Characterization of Parallel Lines exercise

Would you like to apply the knowledge you’ve learned? You can review and practice it with the tasks for the video Characterization of Parallel Lines.
  • Determine if the given pairs of lines are intersecting or parallel.

    Hints

    Slope-intercept form for a line is $y=mx+b$. The following lines are in slope-intercept form:

    $\begin{array}{l} y=x+10\\ y=\frac12 x-7\\ y=-5x+\frac23\\ y=6\\ \end{array}$

    Line with the same slope are parallel. Their $y$-intercepts must be different, otherwise they would be the same line. The following lines are parallel:

    $\begin{array}{l} y=\frac56 x+3\\ y=\frac56 x\\ y=\frac56 x - 4\\ \end{array}$

    Standard form for a line is $ax+by=c$. Here are some examples:

    $\begin{array}{rcc} -3x+4y &=& 9\\ \frac67 x-9y &=& 0\\ x-y &=& 4\\ \end{array}$

    We can convert a line from standard form to slope-intercept form by solving for $y$. Here's an example:

    $\begin{array}{rcl} 2x+3y&=&6\\ \mathbf{-2x}&&\mathbf{-2x}\\ \\ 3y&=&-2x+6\\ \mathbf{\div3}&&\mathbf{\div3}\\ \\ y&=&-\frac23 x +2\\ \end{array}$

    Solution

    Here is the first pair of lines:

    $\begin{array}{l} y=2x+1\\ y=5x-8\\ \end{array}$

    • These lines are in slope-intercept form ($y=mx+b$).
    • Their slopes are $m=2$ and $m=5$, so their slopes are different.
    • That means the lines must intersect.
    • To solve the system, we create the equation:
    $2x+1=5x-8$

    • Solving this gives us $x=3$, which means the system has a solution.
    • This confirms that the lines must intersect.
    Here is the second pair of lines:

    $\begin{array}{l} -x+y=-3\\ -x+y=2\\ \end{array}$

    • These lines are in standard form ($ax+by=c$).
    • We convert them to slope-intercept form by solving each for $y$:
    $\begin{array}{l} y=x-3\\ y=x+2\\ \end{array}$

    • The slope of each line is $m=1$, so the slopes are the same.
    • Lines with the same slope are parallel--they don't intersect.
    • To solve the system, we create the equation:
    $x-3=x+2$

    • Solving this gives us $-3=2$, which means the system has a solution.
    • This is a false statement, so the system has no solution.
    • This confirms that the lines do not intersect.
  • Visualize the graphs of parallel lines.

    Hints

    Slope-intercept form for a line is $y=mx+b$.

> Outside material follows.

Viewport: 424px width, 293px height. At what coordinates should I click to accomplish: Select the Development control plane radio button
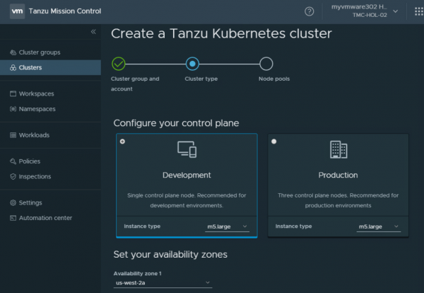pos(123,142)
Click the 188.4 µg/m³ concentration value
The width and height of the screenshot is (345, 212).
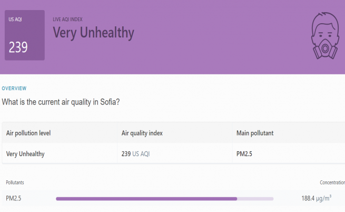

    Given the following equations for lines, we can find the slope and y-intercept, as shown in the table.

    \begin{array}{l|c|c|c} \text{equation} & \text{slope} & \text{y-intercept} & \text{point on line}\\ \hline &&&\\ y=-\frac15 x-1 & -\frac15 & -1 & (0,-1)\\ &&&\\ y=3x+7 & 3 & 7 & (0,7) \end{array}

    The line $y=\frac23 x + 8$ is in slope-intercept form. To graph it:

    • Notice that the y-intercept is $8$.
    • Graph the point $(0,8)$.
    • Notice that the slope is $\frac23$.
    • From the y-intercept, we rise $2$ and run $3$, to arrive at the point (3,10).
    • Graph the line through $(0,8)$ and $(3,10)$.
    • A positive slope means the line slopes up from left to right.
    • A negative slope means the line slopes down from left to right.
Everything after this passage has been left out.